- Kısa soru 1:
Gazeteciler cemiyetinin ödüllerini anlatan alıntıya göre aşağıdaki ifadeler doğru mu? Her biri için evet ya da hayır deyin ve karara varmanızı sağlayan sözleri alıntıdan aynen aktarın.
(a) Cemiyetin bu yıl teşekkür plaketi sunduğu kişiler arasında TRT Genel Müdürü de bulunuyordu.
(b) Yazara göre Sabuncuoğlu döneminde ödüller mesleki başarıya bakılarak dağıtılırdı.
(c) Yazar, listeyi belirleyen karara imza atan cemiyet yöneticilerinden biridir.
- Kısa soru 2:
Gazeteciler cemiyetinin plaket listesini konu alan yazıyı, son cümlesinden sonra kaldığı yerden sürdürerek tamamlayın.

- Alıntı:
⁂

Sayın Sabuncuoğlu’nun başkanlık yaptığı dönemde ne cemiyet bu kadar büyük ve etkindi, ne de üye sayısı bu kadar çoktu… O günleri yakından bilen biri olarak söylemem gerekirse, cemiyet ödüllerinin dağıtımında mesleki başarı yerine, kişisel ilişkiler ölçü alınırdı. Bu sebepledir ki, Kadir Bey’in görev yaptığı Hürriyet Gazetesi’nin İstanbul’daki yöneticileri hikmeti kendilerinden menkul biçimde her zaman “ödül” alırlardı!
Bendenizin de yönetiminde bulunduğum Doğu Anadolu Gazeteciler Cemiyeti, önceki senelerde olduğu gibi bu yıl da işlerini doğru dürüst yapan gazetecileri naçiz bir plaketle ödüllendirirken, hem basın dünyasına hem Erzurum’a hem de ülkeye bir şekilde yarar sağlayan kurum ve kişilere de birer teşekkür plaketi takdim etti.
Bu kişiler arasında Sağlık Bakanı Recep Akdağ, Spordan sorumlu Devlet Bakanı Faruk Nafiz Özak ve TRT Genel Müdürü İbrahim Şahin de vardı…
Tabi ki ismini burada zikretmediğim daha başkaları da…
O karara imza koymuş bir cemiyet yöneticisi olarak açıklanan o listeyi iftiharla savunuyorum ve ne olursa olsun arkadasında duruyorum.

⁂

- Toplanan malzeme:
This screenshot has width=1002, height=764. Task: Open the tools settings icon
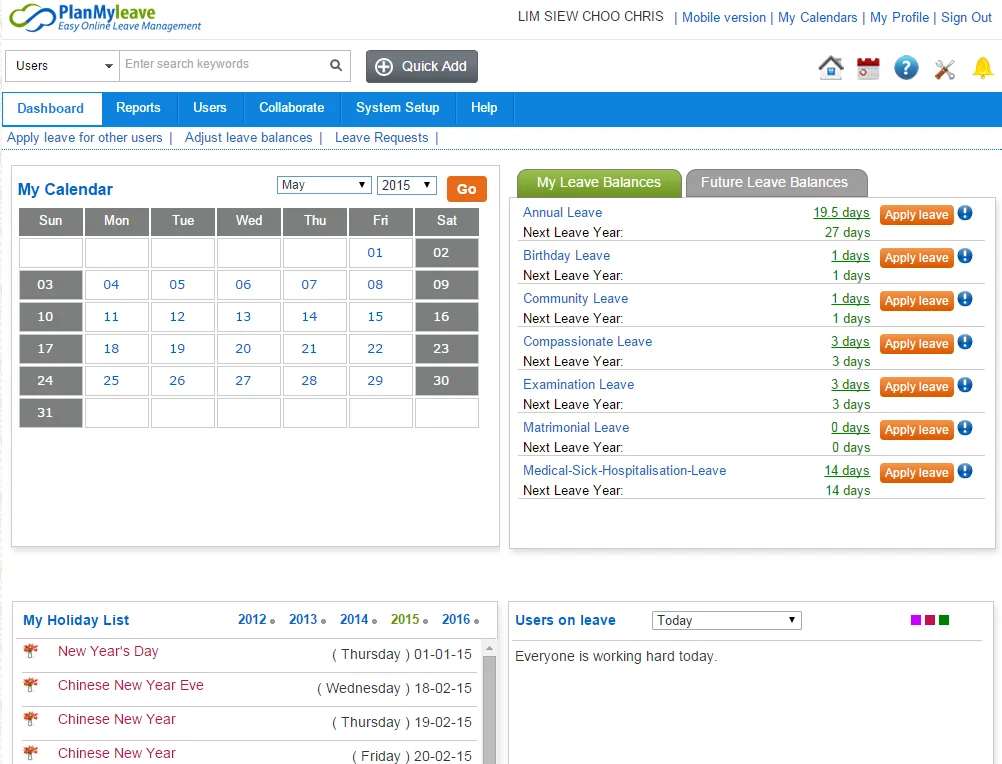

⁂

- Cevap 1:
(a) Evet: "TRT Genel Müdürü İbrahim Şahin de vardı…"
(b) Hayır: "mesleki başarı yerine, kişisel ilişkiler ölçü alınırdı."
(c) Evet: "O karara imza koymuş bir cemiyet yöneticisi olarak"

- Cevap 2:
Kadir Bey için önemli olmayabilir ama bendeniz 15-20 yıl aradan sonra TRT’nin Erzurum’a prodüksiyon merkezi açacak olmasını ziyadesiyle anlamlı ve değerli buluyorum. Bu sebeple TRT Genel Müdürü Şahin’e verilen teşekkür plaketi için “az” bile diyorum.
Ha, verilmesi gerektiği halde unutulan isimler olduğunu farkedince de arkadaşlarla birlikte müthiş üzüldük. Misal; Baro Başkanı Naci Turan ve değerli dostum Sayıl Narmanlıoğlu’nun hatırlattığı meslek büyüğümüz İrfan Alyanak gibi…

Sayın Sabuncuoğlu, cemiyet başkanlığından düştükten bu yana hele de “devlet memuru” demek suretiyle, kendince küçümsediği Feridun Fazıl Özsoy’un başkanlığını bir türlü kabullenemedi. O günden beri de, -ki bu süre neredeyse 10 yıl olmak üzeredir- Kadir Bey, cemiyeti de cemiyetin faaliyetlerini de içine sindiremedi.
Fakat aynı Kadir Bey, “devlet memurundan gazeteci olmaz” anlayışını bayraklaştırmasına rağmen, sırf “Özsoy olmasın” diye, başka “memur”larla işbirliği yaptı; onları aday olarak Özsoy’un karşısına çıkardı ve o “memur”larla kutsal ittifak kurdu!
Aradan bu kadar yıl geçmesine ve yaşının büsbütün kemale ermesine rağmen Kadir abimiz bozuk plağı döndürmeye devam etti. Bugün de aynısını yapıyor.
Anlayamıyorum…
Vaktiyle bu cemiyet bendenizi (Genel Sekreter olduğum halde bir yazımdan ötürü) ihraç etmişti. Yanlış hatırlamıyorsam, 10 yıla yakın cemiyetin üyesi olmadım ve hiç bir etkinliğine, yarışmasına katılmadım. Ama bir güne birgün de cemiyet kompleksine girmedim.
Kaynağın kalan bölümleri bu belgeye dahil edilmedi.